Records from a data collection:
--------
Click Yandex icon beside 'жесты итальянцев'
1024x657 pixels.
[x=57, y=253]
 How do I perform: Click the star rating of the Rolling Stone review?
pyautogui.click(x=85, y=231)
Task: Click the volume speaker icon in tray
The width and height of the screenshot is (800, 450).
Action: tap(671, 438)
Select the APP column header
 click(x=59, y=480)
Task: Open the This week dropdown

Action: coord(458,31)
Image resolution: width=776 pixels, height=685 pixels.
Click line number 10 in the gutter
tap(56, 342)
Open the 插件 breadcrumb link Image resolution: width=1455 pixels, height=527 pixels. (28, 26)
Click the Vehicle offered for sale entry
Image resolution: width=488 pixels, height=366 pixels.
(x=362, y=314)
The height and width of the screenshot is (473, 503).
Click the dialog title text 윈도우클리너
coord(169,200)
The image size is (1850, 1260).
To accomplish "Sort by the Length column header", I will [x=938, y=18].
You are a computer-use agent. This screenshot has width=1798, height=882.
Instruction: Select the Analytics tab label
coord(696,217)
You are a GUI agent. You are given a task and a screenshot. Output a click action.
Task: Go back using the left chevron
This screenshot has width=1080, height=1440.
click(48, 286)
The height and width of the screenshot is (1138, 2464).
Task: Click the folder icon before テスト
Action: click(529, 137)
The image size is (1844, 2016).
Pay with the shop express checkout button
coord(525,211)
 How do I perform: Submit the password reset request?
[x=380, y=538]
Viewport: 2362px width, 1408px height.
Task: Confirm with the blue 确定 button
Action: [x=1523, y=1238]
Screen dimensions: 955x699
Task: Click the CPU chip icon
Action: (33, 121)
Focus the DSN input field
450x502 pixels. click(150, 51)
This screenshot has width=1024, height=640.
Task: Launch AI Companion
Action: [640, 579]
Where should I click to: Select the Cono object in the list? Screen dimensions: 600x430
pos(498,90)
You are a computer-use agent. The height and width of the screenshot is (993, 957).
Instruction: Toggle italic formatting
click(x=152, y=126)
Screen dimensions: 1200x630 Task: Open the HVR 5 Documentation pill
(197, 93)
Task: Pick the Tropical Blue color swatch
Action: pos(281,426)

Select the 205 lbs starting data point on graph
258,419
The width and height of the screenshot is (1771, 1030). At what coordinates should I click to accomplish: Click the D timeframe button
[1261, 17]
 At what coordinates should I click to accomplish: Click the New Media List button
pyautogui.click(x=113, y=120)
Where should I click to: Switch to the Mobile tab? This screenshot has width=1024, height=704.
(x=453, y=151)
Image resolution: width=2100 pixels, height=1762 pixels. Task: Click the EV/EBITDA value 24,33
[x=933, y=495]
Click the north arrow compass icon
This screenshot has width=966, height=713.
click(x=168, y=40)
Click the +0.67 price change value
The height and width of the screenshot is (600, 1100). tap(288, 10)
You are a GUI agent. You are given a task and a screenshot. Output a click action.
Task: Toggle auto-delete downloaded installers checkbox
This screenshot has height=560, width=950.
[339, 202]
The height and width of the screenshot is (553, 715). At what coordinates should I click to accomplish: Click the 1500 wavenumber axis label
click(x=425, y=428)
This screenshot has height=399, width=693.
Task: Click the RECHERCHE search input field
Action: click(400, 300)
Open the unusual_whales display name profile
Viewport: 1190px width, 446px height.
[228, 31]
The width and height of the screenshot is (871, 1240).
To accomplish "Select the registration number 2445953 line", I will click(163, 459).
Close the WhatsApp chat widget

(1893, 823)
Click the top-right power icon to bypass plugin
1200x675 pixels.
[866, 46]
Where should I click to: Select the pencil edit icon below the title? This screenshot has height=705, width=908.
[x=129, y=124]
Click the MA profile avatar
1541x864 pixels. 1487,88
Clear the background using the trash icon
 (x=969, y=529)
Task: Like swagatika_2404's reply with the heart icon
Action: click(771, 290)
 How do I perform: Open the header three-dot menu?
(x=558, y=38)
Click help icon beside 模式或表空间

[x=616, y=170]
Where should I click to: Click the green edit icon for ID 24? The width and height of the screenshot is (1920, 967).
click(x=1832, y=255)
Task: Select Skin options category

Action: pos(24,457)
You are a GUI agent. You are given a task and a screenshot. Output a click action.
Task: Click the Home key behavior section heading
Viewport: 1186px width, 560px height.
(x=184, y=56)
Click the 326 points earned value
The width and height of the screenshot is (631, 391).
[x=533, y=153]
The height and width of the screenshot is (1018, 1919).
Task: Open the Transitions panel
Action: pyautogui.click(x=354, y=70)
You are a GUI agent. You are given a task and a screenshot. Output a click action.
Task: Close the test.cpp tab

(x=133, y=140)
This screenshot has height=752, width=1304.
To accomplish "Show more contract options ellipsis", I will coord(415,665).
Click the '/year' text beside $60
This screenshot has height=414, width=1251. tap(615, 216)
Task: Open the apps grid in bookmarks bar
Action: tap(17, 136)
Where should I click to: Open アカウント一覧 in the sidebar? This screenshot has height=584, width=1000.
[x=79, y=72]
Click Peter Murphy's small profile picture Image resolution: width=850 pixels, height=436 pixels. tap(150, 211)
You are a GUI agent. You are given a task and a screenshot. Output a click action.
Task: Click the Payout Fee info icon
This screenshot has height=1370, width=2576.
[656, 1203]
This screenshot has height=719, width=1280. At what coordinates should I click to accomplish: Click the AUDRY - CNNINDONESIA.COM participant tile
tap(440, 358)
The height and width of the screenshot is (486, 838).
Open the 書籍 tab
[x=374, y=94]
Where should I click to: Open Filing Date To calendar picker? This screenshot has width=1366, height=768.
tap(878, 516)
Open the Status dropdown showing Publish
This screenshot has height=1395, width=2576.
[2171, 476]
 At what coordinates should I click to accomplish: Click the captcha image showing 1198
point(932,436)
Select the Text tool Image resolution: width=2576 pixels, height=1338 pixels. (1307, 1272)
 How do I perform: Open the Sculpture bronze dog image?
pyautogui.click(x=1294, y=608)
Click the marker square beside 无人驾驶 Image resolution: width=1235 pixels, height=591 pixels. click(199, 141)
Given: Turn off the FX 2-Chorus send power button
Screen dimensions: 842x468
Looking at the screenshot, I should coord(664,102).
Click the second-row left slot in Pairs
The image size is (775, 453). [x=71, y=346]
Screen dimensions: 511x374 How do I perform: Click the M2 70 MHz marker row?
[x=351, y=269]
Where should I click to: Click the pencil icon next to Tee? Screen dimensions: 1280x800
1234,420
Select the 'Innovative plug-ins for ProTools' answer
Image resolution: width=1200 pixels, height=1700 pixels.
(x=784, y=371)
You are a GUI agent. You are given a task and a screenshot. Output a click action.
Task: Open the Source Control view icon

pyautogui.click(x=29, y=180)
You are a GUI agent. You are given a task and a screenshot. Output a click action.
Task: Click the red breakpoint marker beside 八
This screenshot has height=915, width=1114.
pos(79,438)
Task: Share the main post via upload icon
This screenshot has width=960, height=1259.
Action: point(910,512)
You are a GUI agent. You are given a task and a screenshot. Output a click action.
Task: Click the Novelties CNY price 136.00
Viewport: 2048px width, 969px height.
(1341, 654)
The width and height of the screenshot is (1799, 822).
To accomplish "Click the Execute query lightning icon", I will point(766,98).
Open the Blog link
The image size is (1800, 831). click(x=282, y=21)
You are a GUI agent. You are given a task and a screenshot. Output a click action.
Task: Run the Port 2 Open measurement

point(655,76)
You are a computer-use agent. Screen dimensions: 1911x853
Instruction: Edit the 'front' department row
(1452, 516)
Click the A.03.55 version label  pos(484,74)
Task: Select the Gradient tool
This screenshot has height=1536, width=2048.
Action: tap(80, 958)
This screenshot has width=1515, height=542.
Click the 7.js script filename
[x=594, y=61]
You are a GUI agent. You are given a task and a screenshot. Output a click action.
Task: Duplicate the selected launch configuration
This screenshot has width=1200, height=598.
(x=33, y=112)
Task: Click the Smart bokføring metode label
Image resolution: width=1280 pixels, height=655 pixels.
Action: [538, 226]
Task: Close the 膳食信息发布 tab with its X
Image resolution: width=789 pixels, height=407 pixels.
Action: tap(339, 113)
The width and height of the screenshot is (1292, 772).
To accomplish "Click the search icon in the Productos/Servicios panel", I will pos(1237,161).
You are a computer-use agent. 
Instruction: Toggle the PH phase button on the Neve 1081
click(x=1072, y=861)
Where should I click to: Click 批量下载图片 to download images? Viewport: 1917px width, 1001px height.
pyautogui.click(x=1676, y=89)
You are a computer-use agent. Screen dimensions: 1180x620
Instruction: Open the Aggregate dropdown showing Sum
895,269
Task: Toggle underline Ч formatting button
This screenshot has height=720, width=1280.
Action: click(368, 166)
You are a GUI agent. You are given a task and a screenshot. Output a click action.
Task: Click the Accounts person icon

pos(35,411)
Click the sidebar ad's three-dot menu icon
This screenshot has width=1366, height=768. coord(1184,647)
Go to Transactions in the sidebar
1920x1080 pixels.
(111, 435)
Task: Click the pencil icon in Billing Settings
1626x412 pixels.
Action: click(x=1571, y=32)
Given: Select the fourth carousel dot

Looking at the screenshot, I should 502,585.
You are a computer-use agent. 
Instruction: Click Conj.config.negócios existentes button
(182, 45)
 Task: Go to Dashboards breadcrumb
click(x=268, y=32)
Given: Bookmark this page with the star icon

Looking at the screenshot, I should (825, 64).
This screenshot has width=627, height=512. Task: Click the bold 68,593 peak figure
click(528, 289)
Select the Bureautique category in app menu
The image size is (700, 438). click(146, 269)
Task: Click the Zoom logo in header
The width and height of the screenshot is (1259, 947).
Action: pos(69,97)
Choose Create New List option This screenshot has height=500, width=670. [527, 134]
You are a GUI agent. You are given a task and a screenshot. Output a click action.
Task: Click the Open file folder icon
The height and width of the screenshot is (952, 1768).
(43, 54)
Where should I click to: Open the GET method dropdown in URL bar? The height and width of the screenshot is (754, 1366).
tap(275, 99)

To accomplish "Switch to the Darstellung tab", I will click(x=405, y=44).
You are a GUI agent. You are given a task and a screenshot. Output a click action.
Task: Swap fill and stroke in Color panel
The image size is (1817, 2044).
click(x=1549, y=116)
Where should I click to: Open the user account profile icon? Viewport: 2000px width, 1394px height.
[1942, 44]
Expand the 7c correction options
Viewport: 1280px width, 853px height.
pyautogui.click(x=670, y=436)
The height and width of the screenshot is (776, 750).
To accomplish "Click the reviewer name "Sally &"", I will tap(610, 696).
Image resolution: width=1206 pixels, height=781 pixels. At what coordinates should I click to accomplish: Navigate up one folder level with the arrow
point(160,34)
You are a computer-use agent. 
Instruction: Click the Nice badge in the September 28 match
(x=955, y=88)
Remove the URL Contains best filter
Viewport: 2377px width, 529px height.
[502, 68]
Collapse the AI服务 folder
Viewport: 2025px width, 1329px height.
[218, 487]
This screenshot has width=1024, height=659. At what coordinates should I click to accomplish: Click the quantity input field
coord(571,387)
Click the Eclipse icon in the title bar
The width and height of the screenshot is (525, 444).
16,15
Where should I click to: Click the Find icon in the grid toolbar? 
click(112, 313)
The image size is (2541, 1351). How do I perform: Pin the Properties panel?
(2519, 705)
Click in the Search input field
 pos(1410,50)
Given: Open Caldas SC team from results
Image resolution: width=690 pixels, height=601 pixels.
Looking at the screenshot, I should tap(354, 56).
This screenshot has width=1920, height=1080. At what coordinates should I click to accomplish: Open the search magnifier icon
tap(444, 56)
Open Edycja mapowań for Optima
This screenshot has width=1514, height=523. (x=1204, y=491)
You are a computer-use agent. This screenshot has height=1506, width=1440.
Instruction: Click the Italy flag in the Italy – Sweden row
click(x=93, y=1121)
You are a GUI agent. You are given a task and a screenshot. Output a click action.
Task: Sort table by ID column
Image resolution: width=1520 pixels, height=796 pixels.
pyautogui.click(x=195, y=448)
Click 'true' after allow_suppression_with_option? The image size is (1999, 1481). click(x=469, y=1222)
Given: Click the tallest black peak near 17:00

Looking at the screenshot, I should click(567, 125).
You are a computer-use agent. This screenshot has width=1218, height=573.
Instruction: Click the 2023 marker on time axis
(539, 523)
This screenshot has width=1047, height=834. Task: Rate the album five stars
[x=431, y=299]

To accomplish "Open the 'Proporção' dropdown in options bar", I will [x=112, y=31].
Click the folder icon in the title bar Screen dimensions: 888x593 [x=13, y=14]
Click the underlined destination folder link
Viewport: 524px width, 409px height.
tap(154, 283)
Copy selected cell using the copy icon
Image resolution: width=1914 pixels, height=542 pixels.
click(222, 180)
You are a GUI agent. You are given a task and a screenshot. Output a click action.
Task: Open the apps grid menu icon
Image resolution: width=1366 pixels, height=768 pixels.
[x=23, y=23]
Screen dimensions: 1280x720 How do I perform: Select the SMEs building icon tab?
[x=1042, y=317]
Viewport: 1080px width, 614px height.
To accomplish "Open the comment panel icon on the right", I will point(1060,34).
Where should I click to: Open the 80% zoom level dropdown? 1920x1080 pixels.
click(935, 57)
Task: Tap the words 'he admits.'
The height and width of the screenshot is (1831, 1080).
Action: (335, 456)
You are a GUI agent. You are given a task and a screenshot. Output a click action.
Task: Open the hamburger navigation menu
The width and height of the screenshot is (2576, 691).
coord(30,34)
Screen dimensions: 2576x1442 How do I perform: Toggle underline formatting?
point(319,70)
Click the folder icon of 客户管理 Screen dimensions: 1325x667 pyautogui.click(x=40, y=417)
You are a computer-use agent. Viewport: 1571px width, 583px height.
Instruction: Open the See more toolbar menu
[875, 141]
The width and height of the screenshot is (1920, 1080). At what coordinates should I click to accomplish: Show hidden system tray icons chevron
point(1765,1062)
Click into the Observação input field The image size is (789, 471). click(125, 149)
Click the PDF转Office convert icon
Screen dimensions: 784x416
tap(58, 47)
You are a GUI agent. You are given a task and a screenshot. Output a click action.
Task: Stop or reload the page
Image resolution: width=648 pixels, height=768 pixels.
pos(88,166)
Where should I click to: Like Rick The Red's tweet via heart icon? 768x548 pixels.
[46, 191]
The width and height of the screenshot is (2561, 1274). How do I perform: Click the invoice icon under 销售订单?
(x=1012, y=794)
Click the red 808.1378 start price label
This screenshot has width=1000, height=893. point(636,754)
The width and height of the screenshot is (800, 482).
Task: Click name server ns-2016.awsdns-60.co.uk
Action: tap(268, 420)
--------
AIM OF THE EXERCISE: Rewrite the stretch of items from the start through the line containing "Action: tap(671, 438)", replacing "volume speaker icon" with "sound icon" and leaving everything else unchanged.

TASK RESULT:
Click Yandex icon beside 'жесты итальянцев'
1024x657 pixels.
[x=57, y=253]
 How do I perform: Click the star rating of the Rolling Stone review?
pyautogui.click(x=85, y=231)
Task: Click the sound icon in tray
The width and height of the screenshot is (800, 450).
Action: tap(671, 438)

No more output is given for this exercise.